Curriculum publishing & conversion with ePub 3.0 Workshops in New Delhi

One group taking part in a publishing process activity

During the first two weeks of December, we conducted a series of workshops on building and converting K-12 textbooks in ePub 3.0 at the Central Institute of Educational Technology at NCERT in New Delhi, India. This was in continuation of the process assistance we have been providing the government body and world's largest publisher with the largest known textbook digitization effort in the world. Our goal with this post is to share some elementary understanding of where some of the challenges lay, and more-so, the choices of workshops we made to try to fill some of these gaps.

Here's some more context into our involvement: CIET has been spearheading really innovative initiatives at India's NCERT, such as NROER. NCERT is the body responsible for the research and publishing of the national curriculum (here, textbooks) used in a large number of grades all throughout the country in public and private schools. One of CIET's major undertakings is a project to convert every single textbook they have written in 4-7 languages across all grade levels, into ePub 3.0. That's over 400 textbooks, each written in multiple languages. Due to the relationship between CIET and NCERT, this isn't a one-time effort; new non-ePub versions will continue to be released in 3-year cycles and the process will more-or-less be repeated.

The advantages of textbooks being in ePub 3.0 go well beyond the immediate utility of being mobile, web and e-reader-ready. The move to such a format is a move to openness and a move to the commons. This brings huge new possibilities with remixing and adaptation. Thus far, our work was limited to recommending the best process to the local team because of our inability to be on-the-ground for extended periods.

### WHAT THE TASK ASKS
Please retype the stretch of the ePub workshop post from "The advantages of" through "for extended periods.". The listing after this point has no connection to the workshop post.

### AVAILABLE DATA
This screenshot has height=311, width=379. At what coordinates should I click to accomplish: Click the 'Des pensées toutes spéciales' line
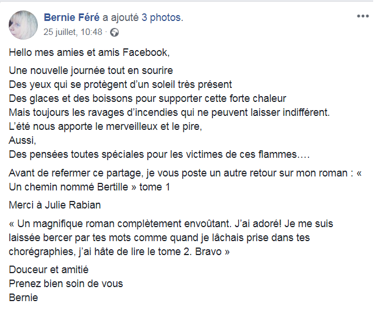(x=160, y=154)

### FULL SOLUTION
The advantages of textbooks being in ePub 3.0 go well beyond the immediate utility of being mobile, web and e-reader-ready. The move to such a format is a move to openness and a move to the commons. This brings huge new possibilities with remixing and adaptation. Thus far, our work was limited to recommending the best process to the local team because of our inability to be on-the-ground for extended periods.